The News Journal, Beau’s hometown paper in Wilmington, Del., did an outstanding job pulling together information from Washington, from friends and associates, and from its own archives in just a few short hours before the presses started to run.

After reading that article, I turned to the Washington Post, and found another example of fine reporting on deadline. It was written by Paul Kane, and I’m proud to say that our paths crossed more than 20 years ago, when I was at The News Journal, editing the Crossroads community news sections, and he was fresh out of the University of Delaware, looking for a full-time job and eager to take as many freelance assignments as I could throw his way.

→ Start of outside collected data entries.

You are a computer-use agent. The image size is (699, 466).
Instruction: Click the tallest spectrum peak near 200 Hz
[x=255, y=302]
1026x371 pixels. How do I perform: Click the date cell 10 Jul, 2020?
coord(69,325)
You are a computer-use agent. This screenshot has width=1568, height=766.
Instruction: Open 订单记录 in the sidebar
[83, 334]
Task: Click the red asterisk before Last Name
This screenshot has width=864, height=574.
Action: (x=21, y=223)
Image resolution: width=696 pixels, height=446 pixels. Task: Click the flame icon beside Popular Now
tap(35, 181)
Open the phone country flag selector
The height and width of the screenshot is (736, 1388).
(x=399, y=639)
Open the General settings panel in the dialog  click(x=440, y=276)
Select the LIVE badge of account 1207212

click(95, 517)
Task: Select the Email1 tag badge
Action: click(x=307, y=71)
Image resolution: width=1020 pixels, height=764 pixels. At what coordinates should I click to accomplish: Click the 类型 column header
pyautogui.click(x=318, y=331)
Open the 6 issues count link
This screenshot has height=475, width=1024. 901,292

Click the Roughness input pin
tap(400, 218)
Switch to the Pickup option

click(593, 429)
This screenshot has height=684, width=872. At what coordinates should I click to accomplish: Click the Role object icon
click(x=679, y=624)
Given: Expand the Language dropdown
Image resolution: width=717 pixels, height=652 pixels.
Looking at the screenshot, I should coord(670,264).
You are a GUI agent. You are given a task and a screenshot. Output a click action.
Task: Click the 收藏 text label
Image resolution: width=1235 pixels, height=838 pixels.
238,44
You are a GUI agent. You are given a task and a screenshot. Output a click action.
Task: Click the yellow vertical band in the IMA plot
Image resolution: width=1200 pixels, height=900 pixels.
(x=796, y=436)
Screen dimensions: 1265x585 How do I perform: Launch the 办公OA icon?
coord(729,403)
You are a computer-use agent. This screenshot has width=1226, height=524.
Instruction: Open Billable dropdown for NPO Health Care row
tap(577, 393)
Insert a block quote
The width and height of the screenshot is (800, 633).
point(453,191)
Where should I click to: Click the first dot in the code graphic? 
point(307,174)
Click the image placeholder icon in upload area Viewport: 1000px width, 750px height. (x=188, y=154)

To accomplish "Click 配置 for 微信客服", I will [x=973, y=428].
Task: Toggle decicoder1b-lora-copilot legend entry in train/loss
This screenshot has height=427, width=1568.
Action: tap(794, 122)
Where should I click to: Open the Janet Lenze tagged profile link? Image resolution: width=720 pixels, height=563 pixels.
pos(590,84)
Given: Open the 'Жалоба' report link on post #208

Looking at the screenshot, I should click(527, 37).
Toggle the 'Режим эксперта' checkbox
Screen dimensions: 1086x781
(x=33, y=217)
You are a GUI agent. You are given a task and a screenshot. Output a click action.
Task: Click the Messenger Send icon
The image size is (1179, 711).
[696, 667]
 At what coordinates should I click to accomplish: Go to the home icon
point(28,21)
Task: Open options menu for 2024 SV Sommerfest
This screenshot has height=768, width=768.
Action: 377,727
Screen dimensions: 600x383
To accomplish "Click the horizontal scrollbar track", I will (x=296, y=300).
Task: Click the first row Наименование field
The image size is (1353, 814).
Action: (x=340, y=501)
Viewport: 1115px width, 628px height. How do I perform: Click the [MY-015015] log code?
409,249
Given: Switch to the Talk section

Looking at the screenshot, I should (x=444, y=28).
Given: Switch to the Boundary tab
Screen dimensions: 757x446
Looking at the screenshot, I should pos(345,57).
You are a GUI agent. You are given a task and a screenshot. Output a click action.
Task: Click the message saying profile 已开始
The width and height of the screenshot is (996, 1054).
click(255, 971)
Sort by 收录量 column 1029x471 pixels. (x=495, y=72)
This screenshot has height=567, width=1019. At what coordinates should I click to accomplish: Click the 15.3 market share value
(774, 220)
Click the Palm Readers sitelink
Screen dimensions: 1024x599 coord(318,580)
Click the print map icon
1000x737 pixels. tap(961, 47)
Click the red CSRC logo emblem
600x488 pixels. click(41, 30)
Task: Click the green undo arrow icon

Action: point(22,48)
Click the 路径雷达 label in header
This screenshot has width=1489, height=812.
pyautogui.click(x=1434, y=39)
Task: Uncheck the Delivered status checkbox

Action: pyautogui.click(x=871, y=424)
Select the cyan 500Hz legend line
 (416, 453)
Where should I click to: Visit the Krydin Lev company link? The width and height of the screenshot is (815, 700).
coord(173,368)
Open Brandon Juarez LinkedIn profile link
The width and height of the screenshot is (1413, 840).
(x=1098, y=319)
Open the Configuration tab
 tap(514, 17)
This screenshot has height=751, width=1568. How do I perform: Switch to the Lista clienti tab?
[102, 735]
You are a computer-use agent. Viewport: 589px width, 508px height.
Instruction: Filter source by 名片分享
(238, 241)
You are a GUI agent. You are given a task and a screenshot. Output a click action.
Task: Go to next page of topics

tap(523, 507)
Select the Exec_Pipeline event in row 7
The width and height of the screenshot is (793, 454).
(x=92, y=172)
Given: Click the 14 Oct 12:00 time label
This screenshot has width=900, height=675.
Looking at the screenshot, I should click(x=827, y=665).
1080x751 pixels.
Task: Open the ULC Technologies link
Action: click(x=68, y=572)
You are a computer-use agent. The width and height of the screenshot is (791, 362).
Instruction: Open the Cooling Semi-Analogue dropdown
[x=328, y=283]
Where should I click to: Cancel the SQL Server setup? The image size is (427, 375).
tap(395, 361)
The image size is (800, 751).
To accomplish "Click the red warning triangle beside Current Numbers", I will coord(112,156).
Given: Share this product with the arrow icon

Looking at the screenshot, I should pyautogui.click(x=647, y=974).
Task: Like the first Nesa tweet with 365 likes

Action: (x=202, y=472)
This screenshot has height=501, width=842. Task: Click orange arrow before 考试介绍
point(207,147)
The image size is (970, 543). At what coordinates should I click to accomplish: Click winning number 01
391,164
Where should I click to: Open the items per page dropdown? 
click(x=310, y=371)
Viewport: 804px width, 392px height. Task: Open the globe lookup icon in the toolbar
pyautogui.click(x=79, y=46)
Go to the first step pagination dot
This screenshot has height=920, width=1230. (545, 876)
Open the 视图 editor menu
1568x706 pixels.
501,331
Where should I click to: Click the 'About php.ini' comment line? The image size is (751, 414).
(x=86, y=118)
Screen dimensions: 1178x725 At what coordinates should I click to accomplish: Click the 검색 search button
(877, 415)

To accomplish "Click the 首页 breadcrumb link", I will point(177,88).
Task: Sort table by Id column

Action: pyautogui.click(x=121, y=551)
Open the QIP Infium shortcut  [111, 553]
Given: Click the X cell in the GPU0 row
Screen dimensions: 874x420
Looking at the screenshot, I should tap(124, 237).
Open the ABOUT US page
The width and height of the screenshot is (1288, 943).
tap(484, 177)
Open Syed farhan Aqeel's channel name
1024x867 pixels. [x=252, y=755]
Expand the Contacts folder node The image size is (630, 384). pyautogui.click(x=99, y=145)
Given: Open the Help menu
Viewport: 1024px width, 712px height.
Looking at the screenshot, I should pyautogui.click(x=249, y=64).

I was happy to accommodate Paul’s wishes, because he would dig deeply into stories that others might have considered routine and he made a point of asking how he might do a better job on his next assignment. I had a feeling that he had a great future in journalism.

I lost track of Paul for a while, but several years ago began seeing his byline on political and government stories in the Washington Post. After reading a few of these articles, I was certain this was the same Paul Kane who had once worked for me.

I took the time to write to Paul this morning, to salute him for his great work on deadline.

He wrote back later today, and noted that I was his first editor as a professional journalist.

“It was such a joy to hear from you, and it made me so happy to make you proud,” he replied.

Thanks, Paul, for your kind words. I helped you get started, but you made yourself the success that you are today. My wish now is that you — and the other writers I’ve had the good fortune to help over the years — continue to pay it forward … giving the next generation of journalists the encouragement and support that is essential to keeping this great profession alive.